As people, we do love to assume that things just work, it’s very rare we test things, some things we do, we get our car serviced, we go to the dentist, we may even get a health check…but on the whole we are a bit rubbish at those kind of things and just assume things will be fine…only to be surprised when things go wrong!
Working in IT, one of the things we come across a lot, is people not testing their IT and especially not testing their IT resilience and recovery options, things are changing of course, increasingly we see that organisations are taking this more seriously and starting to build IT tests into their plans, but also technology, from smart storage through to the flexibility of cloud, allows us to more simply test full IT resilience and recovery.
At the minute one of the companies I do quite a bit of work with have been going through that very process, looking at their entire IT infrastructure resilience and recovery, I’ve spent a bit of time with them over this period, looking at how we can build our tests and look at developing a run book of things we should consider in our recovery plans.
Out of these tests their came a set of considerations, that I thought maybe useful to share, and it maybe something that you can use in your own IT test plans.
Oh and if you haven’t got any IT test plans… you really do need to get some!!!
Did I just say, if you don’t have any IT test plans…get some… hope so…just in case I didn’t, thought best I mentioned it again!!
Now for the rest of this article, We are going to discuss building a test environment from which we can define our full IT recovery plan. This is not a definitive guide by any stretch and there are lots of alternatives, but hopefully this will give you some things to consider so you can start to develop your IT recovery plans.
If you’re going to do tests, the important thing is to make sure you have an environment that you can actually do your testing in, a few things you should consider with your tests;
There are a couple of type of test environments you want to consider, there is the environment for a full DR test – so this is when you fully simulate a failure, that is we pretty much pull the plug in production and do the full-on failover. However these test require a plot of planning and are not without risk.

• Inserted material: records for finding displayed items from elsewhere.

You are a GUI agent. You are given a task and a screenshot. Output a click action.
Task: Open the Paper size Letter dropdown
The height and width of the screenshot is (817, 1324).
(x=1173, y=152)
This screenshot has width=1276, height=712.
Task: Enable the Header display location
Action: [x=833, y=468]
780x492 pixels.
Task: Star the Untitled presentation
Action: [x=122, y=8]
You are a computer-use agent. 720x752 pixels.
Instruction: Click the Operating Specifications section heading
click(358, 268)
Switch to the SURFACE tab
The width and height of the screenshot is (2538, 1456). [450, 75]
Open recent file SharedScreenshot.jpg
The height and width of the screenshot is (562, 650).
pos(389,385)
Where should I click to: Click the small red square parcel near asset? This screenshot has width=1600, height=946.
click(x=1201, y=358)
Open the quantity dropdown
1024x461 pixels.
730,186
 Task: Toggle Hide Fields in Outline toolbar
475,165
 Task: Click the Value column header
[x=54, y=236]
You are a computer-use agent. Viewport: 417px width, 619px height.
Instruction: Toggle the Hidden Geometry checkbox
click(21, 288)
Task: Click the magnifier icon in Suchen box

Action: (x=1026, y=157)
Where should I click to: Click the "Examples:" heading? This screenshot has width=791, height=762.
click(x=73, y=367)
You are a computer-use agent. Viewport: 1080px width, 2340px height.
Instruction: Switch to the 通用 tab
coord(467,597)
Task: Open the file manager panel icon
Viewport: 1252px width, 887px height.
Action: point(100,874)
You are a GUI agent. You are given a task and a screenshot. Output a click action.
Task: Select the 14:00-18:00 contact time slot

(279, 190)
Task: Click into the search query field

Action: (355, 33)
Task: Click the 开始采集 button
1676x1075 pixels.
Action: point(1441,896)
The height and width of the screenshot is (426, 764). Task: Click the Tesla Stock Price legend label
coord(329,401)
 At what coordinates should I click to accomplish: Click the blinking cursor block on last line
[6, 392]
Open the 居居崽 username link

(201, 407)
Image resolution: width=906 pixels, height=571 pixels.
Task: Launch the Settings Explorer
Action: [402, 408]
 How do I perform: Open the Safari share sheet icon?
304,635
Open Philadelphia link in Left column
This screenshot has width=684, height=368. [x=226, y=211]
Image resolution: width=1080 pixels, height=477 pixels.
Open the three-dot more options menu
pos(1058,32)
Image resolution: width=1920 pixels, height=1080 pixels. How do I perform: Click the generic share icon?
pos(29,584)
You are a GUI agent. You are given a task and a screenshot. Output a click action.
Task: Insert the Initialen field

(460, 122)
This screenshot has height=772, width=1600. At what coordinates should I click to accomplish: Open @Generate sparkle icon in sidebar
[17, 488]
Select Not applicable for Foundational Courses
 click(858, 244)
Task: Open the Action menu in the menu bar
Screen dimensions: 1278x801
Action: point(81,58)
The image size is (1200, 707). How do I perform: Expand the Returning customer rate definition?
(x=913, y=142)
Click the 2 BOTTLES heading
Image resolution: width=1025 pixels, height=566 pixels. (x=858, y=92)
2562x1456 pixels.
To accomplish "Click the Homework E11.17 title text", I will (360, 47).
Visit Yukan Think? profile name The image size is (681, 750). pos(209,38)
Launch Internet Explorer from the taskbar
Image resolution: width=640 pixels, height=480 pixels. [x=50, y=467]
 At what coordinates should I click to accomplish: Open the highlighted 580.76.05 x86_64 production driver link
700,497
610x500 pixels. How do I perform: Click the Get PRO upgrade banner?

What’s more usable, is the environment we need to build our tests, an environment than can be brought on line to test DR alongside the full production environment – so what do we need to consider?
Sandbox it – When a test environment replicates production we have to ensure it can’t be something that can be seen by our production systems, if we are bringing up copies of line of business systems then we can’t have those systems running on the same network that our production systems sit on.
For this customer, it was something we could easily do, we had all of our systems replicated to an alternate location and we had a separate infrastructure that we could mount and in their virtual infrastructure we could use private networks to ensure the virtual machines we recovered could only see each other.
What “infrastructure” do we need – The next challenge we had to address was how much infrastructure do we need to mount a “production” replica, as with many organisations, this company runs a windows domain, so we needed to make sure we had replicas of domain controllers and DNS servers. A number of SAN based LUNS needed presenting as well, so it was important we took into account a way to re-present LUNS from a different storage array to these servers.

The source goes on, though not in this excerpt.